[EXERCISE DETAILS]: Begin with the first line of the entries below. Copy each line exactly, stopping after the one that contains "Given: Click the History clock icon".

[DATASET — start]

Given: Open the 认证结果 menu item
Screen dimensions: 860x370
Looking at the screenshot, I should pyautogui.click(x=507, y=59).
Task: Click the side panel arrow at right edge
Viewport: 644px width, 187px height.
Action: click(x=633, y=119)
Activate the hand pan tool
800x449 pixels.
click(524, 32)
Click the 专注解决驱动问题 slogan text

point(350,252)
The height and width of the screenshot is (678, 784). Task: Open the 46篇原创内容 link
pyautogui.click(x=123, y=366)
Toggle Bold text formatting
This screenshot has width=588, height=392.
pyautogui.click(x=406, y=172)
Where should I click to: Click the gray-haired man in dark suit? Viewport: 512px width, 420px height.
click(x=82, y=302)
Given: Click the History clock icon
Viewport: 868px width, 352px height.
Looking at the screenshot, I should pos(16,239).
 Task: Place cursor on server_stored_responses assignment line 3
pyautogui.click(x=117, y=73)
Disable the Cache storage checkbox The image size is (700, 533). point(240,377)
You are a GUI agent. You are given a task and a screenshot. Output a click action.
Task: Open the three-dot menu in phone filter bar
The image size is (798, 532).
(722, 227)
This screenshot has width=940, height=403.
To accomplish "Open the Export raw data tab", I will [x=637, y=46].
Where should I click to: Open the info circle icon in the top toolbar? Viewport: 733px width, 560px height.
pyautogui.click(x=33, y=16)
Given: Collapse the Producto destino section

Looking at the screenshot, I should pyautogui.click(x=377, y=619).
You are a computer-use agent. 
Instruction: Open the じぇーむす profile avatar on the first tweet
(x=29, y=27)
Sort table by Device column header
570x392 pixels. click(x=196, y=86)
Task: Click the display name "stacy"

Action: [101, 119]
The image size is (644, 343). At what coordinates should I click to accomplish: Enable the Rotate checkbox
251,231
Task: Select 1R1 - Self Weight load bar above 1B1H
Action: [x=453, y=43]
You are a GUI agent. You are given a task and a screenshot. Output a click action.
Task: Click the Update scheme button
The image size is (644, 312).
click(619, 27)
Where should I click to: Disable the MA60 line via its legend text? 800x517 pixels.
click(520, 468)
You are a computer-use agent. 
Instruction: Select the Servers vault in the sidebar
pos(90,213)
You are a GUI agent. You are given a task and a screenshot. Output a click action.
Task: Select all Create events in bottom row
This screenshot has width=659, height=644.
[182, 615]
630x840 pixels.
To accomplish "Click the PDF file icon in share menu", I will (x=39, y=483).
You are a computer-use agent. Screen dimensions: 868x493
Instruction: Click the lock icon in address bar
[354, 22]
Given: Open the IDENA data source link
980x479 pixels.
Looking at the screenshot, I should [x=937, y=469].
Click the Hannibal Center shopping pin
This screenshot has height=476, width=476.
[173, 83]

[DATASET — finish]

[OUTPUT]:
Given: Open the 认证结果 menu item
Screen dimensions: 860x370
Looking at the screenshot, I should pyautogui.click(x=507, y=59).
Task: Click the side panel arrow at right edge
Viewport: 644px width, 187px height.
Action: click(x=633, y=119)
Activate the hand pan tool
800x449 pixels.
click(524, 32)
Click the 专注解决驱动问题 slogan text

point(350,252)
The height and width of the screenshot is (678, 784). Task: Open the 46篇原创内容 link
pyautogui.click(x=123, y=366)
Toggle Bold text formatting
This screenshot has width=588, height=392.
pyautogui.click(x=406, y=172)
Where should I click to: Click the gray-haired man in dark suit? Viewport: 512px width, 420px height.
click(x=82, y=302)
Given: Click the History clock icon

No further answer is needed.